Took me a while to figure out how I was going to do the lid so that I could easily feed the fish, reach the bottom of the tank and perform and maintenance on lights and such. I ended up designing the lid to be attached to the top, which would be three pieces and get hinged (using a piano hinge) so that the front and part of the top would lift out of the way, or fold back if you will. I went this route for two reasons - to make more room to access and I wouldn't need any sort of "prop" to hold the lid open. When I open it, it'll essentially fold over and rest on the other half of the top. I hinged two of top pieces together using a piano hinge. I know it'll rust over time, but they are not that expensive or hard to replace. The third part of the top you see in the drawing below will just be a 1 x 4 that rests on the back half so it can be lifted out in case I need to get access to the back of the tank.
The canopy will be made from select pine since I used sanded plywood for the stand skin. I ended up going with 12" boards for the front and sides, two 6" and one 8" for the top. I had to cut the top rear board down to 5 1/4" to make everything fit happy. The front has a 1" x 2" that goes across the bottom to add strength and support the top, so it rests on the top of the tank as you can see in a pic below. Inside the canopy will be 1" x 2" boards to make a "groove" for the light board (I'm making retro T5 lights) to be able to rest on. I add a top so that, if I slide the board out, but don't actually take it out, it won't fall.
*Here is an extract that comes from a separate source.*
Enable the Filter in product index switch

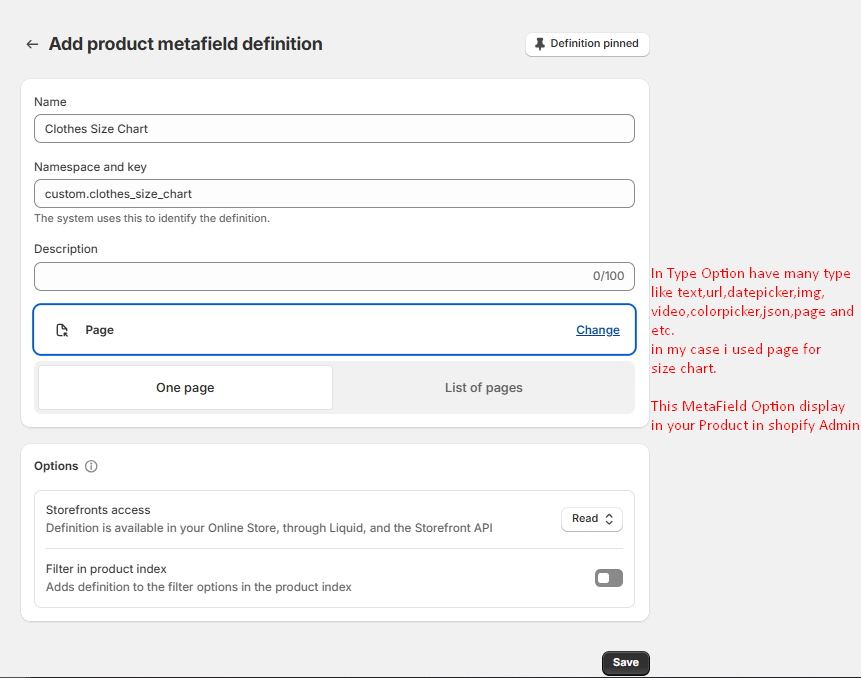point(608,578)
I bought the wood and made all my cuts. After printing out the plans in sketchup, it was just like reading an instruction sheet for something I've bought. The basic requirements other than easy access, was a "rack" for the lights which could slide back and forth and circulation fans. I cut 2 holes for 120mm computer fans that'll I'lll wire to some old cell phone chargers. I'll point one in (over the overflow for better evaporative cooling) and the other out. This will help remove heat buildup from the lamps.
I used a piano hinge for the opening and also made the top rear 1 x 4 able to be lifted out for rear access (mainly to the overflow).